For the last ten years, Jessica Sennett has worked as a cheese monger and cheese maker, and to this day, the most common question the 29-year-old gets is, “How should I store my cheese?” That’s because most of us (including Jessica), at some point, have opened up the fridge to find a once delicious wedge of cheese turned grossly unappetizing and utterly inedible. So to stave off the untimely death of innocent cheese wedges everywhere and offer comfort to enthusiasts who love them, Jessica came up with a game-changing home storage and preservation solution that blends her passion for cheese with innovation. She calls her device the Cheese Grotto and it’s her “shrine to the almighty curd.”
As a cheese specialist with over a decade of experience apprenticing and working with some of the best cheese makers in the U.S. and France, Jessica takes her cheese and its storage very seriously. She told us, “Natural cheese, like wine, needs to be stored and aged in a climate that allows it to ripen to its full potential.” But after searching the consumer market, she was increasingly frustrated by limited eco-friendly cheese storage options and plastic wrap quick-fixes.
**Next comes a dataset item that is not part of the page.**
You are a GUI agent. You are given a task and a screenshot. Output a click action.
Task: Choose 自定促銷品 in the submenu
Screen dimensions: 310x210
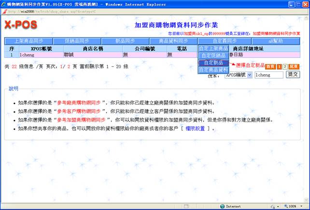(213, 56)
I wanted a way to store my cheese that reflected the beautiful years I spent on farms with the animals and with the milk.
She was also not alone in her need for a better solution. “Americans are investing more time buying specialty cheeses, but more often than not, their cheese is highly compromised once it reaches their refrigerator,” Jessica shared. What’s more, when a specialty cheese is shrouded in plastic wrap, it will become suffocated in the fridge. GASP! We had no idea we were asphyxiating our beloved cheese.
Considering everything she knows, Jessica kept going back to the same thought, “If you’re going to spend the money and time on specialty cheeses, you need the right climate to preserve your investment.” With that, she set out to design a home storage and preservation device that would change the cheese industry.
From drawings to renderings to prototypes, Jessica spent over two and half years of research and development in a Brooklyn design and fabrication studio perfecting a modern cheese humidor or a humidity regulated box that would allow cheese to breathe without drying out. The concept and construction were based on an age-old science for preserving cheese and had to hit a number of critical marks to bring her vision to reality.
“I had to consider not only its aesthetic and form, but also run a series of tests to determine what conditions needed to be adjusted for ideal storage conditions. The question I posed to myself: how do I make the most all-inclusive cheese storage device for the home? It needs to be flexible in how many cheeses it can hold, it needs to be designed for an average fridge or counter top, and it needs to cultivate and preserve a vast variety of cheese’s flavors and texture.” Through it all, Jessica just kept reminding herself… “quality takes time.”
Designed in conjunction with an engineer and an industrial designer, Jessica’s Cheese Grotto has a vaulted ceiling to keep condensation from dripping on contents by directing any droplets to the sides. Complete with humidity and airflow controls found inside a glass and bamboo frame, her unique design protects against the harsh air conditions in a refrigerator and cultivates a perfect microclimate for the cheese. Simply put the cheese inside and watch it age to perfection.
Of her Cheese Grotto, which launched last month as the first of its kind in America, Jessica says, “It’s everything I’ve wanted it to be: it’s a green, domestic product, and a tool for the home cheese enthusiast for entertaining and storing.” But she was honest about just how challenging it was to get to this point in her journey. “There is a real barrier to entry between concept and prototype to manufacturing, and I understand why some give up before they’ve made it out the door.”
Jessica’s determination to never give up on her dream is inspiring, so we’re honored to echo her Cheese Grotto battle cry and say, “Spread the curd and join the cheese revolution.”